Sebaliknya, pemilik Hotel Gumaya merasa memiliki bukti kepemilikan yang sah, sehingga merasa berhak melakukan pengosongan lahan. ”Selama belum ada keputusan hukum yang tetap, upaya damai masih bisa dilakukan. Harus ada penyelesaian antara pemilik pertama (ahli waris Tasripien-Red), pemilik kedua (pemilik Hotel Gumaya), dan warga Jayenggaten,” usulnya.

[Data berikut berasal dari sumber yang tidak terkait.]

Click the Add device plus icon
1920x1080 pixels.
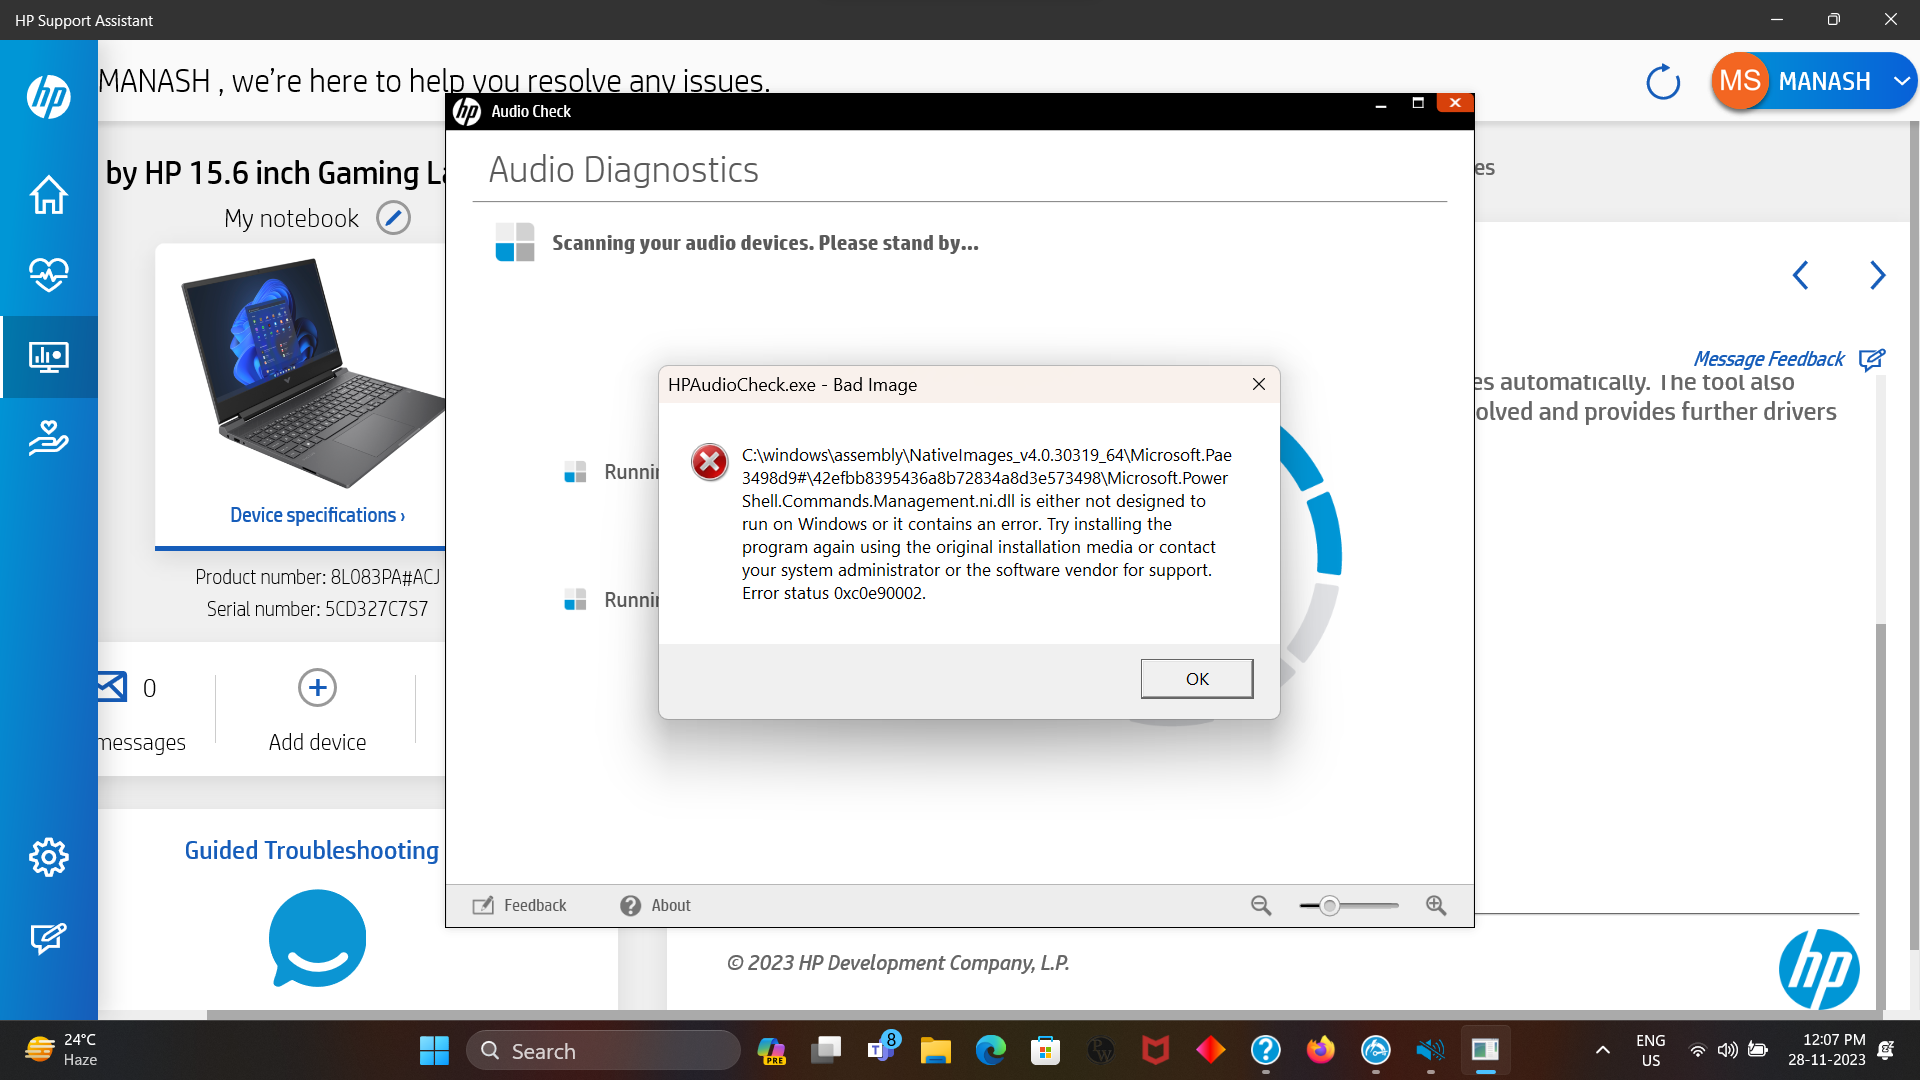[x=316, y=688]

Sementara itu Kepala Bagian Hukum Pemkot, Nurjanah SH menuturkan, terdapat 32 rumah dan satu musala di kampung Jayenggaten. Saat ini, ada 55 keluarga atau 181 jiwa yang tinggal di kampung tersebut. Menurutnya, pada 8 Januari lalu warga membentuk tim tujuh sebagai negosiator tali asih. Saat itu pemilik Hotel Gumaya bersedia memberi kompensasi sebesar Rp 300.000/m2, namun warga meminta Rp 2 juta/m2. Pemilik hotel kemudian menawar Rp 1 juta/m2, namun warga menolak.

Wakil Wali Kota, Mahfudz Ali mengatakan, Pemkot sudah berusaha memediasi warga dengan pemilik Hotel Gumaya. Bahkan, beberapa waktu lalu Mahfudz mengundang Hendra Soegiarto untuk membicarakan kemungkinan jalan damai. ”Namun rupanya, Hendra merasa lebih kuat karena pengadilan telah memenangkan kasusnya. Ia tidak bersedia negosiasi karena merasa menang,” kata dia.


Pada kesempatan itu, Mahfudz memprihatinkankan aksi pembakaran boneka wali kota yang dilakukan warga Jayenggaten pada unjuk rasa beberapa waktu lalu. Menurut dia, Pemkot sudah melakukan berbagai upaya untuk membuat kasus Jayenggaten terselesaikan dengan baik. ”Kami sudah berbuat demikian, kok masih ada saja yang membakar boneka Pak Wali. Saya kan jadi prihatin,” ujarnya.